Thursday, August 11, 2005

The Rise of a New Power (3)

6/20/05
(Page 3 of 6)

Former party leader Deng Xiaoping, who first put many of China's economic reforms in place in the 1980s, famously told his compatriots, "To get rich is glorious." Now that some are finally figuring out how to do it, a booming professional class is starting to generate an information society tailor-made for western services firms. When AIG, the huge New York-based insurance company, first got a license to operate in Shanghai in 1992, most Chinese didn't even know what insurance was. Now, with more personal property and fewer state pensions, "people here are starting to realize, 'Hey, I have these things I could lose,' " says Chia-Yan Chang, AIG's chief officer in Shanghai. "And it's not going to take China 30 years to catch up."

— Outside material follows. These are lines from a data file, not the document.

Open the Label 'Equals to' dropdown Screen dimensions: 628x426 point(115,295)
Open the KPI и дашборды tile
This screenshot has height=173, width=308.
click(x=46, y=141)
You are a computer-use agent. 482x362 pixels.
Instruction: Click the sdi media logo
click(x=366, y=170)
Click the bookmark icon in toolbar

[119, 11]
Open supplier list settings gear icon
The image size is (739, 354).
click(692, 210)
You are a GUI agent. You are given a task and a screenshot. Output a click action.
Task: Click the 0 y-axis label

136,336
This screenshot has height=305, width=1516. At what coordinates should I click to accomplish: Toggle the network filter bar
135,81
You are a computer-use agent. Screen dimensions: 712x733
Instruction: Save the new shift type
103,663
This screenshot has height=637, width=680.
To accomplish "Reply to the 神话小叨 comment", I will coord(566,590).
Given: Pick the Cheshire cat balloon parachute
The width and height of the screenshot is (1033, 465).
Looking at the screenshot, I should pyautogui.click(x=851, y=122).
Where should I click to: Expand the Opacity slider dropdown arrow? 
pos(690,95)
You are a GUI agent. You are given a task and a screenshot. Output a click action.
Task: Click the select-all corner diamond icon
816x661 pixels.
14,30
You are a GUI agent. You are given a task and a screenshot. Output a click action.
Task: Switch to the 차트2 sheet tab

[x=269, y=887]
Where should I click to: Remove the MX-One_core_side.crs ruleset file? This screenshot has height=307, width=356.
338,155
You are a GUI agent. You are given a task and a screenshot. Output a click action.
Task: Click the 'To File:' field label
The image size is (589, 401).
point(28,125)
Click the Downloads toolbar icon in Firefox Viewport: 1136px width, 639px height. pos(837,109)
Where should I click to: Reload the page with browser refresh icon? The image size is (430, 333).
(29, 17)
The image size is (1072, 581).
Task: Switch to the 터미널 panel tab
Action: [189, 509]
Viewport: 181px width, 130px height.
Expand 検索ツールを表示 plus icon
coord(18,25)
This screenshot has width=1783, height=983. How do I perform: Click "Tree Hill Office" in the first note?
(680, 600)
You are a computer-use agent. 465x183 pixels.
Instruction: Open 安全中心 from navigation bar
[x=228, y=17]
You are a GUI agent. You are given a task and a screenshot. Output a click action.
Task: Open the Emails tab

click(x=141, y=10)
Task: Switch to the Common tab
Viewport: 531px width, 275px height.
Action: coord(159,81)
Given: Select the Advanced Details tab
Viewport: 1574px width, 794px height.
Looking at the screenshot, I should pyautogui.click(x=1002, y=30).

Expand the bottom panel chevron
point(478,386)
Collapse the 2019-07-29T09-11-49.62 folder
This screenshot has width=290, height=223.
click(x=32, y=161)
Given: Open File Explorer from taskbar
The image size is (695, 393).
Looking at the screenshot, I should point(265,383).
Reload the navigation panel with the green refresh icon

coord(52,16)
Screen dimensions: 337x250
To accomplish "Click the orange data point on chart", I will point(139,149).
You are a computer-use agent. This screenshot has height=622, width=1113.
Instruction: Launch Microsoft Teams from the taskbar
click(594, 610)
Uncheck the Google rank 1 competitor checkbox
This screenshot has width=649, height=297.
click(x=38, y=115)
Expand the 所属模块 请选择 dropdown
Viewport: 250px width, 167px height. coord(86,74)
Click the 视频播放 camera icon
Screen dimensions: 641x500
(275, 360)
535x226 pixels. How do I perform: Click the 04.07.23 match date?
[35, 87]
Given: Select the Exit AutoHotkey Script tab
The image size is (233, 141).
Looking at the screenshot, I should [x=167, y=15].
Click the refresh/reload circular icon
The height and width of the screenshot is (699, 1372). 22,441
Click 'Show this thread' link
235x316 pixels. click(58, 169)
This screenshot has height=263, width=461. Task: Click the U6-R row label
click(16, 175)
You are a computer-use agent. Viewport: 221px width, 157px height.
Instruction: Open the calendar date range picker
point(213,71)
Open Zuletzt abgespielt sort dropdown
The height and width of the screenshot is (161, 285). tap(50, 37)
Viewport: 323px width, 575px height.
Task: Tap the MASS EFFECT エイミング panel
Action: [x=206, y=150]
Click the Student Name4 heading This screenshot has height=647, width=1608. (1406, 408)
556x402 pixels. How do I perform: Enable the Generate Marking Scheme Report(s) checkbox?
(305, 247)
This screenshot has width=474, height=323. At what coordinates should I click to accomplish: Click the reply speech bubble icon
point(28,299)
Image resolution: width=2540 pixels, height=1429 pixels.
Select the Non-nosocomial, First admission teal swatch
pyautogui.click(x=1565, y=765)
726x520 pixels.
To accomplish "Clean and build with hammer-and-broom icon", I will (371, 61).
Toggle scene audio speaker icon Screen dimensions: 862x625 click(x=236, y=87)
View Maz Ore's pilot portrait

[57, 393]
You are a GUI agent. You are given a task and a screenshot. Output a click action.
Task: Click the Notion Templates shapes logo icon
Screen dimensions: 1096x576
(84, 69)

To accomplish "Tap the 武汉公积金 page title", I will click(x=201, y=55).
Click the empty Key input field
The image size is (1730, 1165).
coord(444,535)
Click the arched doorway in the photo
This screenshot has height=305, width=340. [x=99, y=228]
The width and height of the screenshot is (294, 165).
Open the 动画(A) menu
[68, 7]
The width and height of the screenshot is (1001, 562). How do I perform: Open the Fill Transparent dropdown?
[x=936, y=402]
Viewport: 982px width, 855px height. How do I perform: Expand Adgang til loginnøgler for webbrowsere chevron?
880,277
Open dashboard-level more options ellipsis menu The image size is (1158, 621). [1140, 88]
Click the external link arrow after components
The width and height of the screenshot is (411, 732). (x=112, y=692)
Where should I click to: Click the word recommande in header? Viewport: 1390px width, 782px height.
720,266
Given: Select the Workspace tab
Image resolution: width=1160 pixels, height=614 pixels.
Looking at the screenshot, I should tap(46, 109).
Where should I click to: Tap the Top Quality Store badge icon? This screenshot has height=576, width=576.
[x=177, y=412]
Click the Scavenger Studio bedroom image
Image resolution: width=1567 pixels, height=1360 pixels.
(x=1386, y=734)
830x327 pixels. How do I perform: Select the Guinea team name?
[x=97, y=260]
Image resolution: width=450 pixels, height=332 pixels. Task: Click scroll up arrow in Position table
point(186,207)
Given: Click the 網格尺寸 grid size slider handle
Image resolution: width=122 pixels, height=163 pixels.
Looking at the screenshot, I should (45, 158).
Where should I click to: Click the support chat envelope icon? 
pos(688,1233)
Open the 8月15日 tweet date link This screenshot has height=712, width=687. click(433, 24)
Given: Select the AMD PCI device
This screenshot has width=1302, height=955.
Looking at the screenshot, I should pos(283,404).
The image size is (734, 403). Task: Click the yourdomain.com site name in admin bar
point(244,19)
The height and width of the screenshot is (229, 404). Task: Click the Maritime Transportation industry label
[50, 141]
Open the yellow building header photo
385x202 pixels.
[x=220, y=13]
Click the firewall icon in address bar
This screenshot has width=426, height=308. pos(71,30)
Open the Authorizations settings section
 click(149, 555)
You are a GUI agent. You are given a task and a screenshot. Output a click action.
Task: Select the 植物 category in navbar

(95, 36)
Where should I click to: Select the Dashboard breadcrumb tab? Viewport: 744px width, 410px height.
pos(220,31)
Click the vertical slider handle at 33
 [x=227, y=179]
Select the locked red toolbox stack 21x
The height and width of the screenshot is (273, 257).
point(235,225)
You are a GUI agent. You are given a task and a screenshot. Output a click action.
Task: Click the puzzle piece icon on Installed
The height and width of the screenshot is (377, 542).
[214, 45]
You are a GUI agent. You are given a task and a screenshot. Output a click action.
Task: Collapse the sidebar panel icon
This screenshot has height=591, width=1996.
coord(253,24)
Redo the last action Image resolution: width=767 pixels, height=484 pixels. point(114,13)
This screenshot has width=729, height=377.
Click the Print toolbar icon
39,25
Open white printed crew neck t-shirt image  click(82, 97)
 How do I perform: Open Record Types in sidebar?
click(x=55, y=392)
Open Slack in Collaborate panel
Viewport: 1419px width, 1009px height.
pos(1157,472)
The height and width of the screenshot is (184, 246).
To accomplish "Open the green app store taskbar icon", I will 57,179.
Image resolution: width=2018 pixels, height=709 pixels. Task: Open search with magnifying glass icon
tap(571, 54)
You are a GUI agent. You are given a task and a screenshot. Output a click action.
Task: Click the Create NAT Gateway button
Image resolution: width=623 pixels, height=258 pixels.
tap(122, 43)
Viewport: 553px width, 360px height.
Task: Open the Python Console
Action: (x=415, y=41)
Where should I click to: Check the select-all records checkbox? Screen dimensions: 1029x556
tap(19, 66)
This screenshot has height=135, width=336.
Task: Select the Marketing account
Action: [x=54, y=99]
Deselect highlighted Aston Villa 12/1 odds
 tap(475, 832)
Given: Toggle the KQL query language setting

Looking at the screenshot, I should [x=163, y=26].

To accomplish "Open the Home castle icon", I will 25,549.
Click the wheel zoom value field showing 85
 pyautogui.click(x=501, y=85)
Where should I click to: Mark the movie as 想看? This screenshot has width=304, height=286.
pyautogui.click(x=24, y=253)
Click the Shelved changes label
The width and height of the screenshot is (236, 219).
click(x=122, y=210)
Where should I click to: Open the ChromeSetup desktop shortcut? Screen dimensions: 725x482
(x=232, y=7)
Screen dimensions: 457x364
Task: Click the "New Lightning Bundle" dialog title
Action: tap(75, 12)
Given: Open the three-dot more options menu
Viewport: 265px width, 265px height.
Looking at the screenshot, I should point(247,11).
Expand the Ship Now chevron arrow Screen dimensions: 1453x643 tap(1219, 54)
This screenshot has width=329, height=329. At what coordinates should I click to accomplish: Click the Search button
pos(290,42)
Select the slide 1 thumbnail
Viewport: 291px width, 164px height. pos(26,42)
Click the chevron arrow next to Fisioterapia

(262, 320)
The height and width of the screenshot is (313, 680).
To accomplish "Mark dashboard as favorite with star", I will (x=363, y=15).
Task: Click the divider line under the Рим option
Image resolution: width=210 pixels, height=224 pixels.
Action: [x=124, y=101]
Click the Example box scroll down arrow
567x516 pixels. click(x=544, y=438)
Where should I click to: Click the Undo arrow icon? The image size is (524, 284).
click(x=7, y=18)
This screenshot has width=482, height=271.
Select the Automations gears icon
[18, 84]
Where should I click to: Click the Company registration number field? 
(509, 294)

AIG's sales in China hit $500 million last year, and like other western firms, it's looking to double China revenues every year--a nifty offset to setbacks elsewhere, such as the accounting scandal that has engulfed the company in the United States. In China, many of AIG's 2,400 agents, in eight cities, have master's, medical, or law degrees. Some agents make over $100,000 per year.
Copycats. As always in China, there are growing pains. Local competitors have copied AIG's policies word for word--seemingly anything can be pirated in China--and priced their coverage cheaper. Several high-profile scams have soured consumers on insurance. And AIG still is not allowed to sell lucrative group policies to companies or other organizations. Senior executives, however, are undeterred. "It will become the largest market in the world over a couple of decades," predicts Edmund Tse, AIG's senior vice chairman.
Executives in countless other industries believe the same thing. Citigroup expects China to become one of its biggest markets--and sees a rare opportunity to be present at the creation of a consumer juggernaut. With a savings rate higher than 30 percent--compared with less than 2 percent in the United States--China has a vast fortune in its bank vaults. But most accounts are simple savings plans earning minimal interest. Citigroup and dozens of other financial service providers hope to offer more-sophisticated accounts producing better returns once the Chinese banking sector opens fully to foreign competition by the end of 2006, the deadline set when China joined the World Trade Organization four years ago. Of course, savings may drift down as Chinese consumers learn how to shop--but Citigroup hopes to get a cut of that action, too. Fewer than 5 percent of Chinese have a credit card, compared with 80 percent or more in the West. Citi is already pitching plastic in Shanghai in partnership with a local bank.
The lopsided U.S. trade deficit with China and the "offshoring" of manufacturing work there have focused attention on lost jobs and the fading fortunes of industries such as textiles, decimated by cheap Chinese imports. But America's interdependence with China has benefits, too. Cheap goods keep U.S. inflation and interest rates low. And the growth of China's service sector--likely to be heavily fueled by American companies--will bring a well-heeled new consumer to the global market, with less threat to American jobs. "China will be a second driver of economic growth in the world after the United States," says Richard Stanley, CEO of Citigroup China. Stanley claims the 2001-2002 U.S. recession would have been worse if not for Chinese demand for goods from America and elsewhere.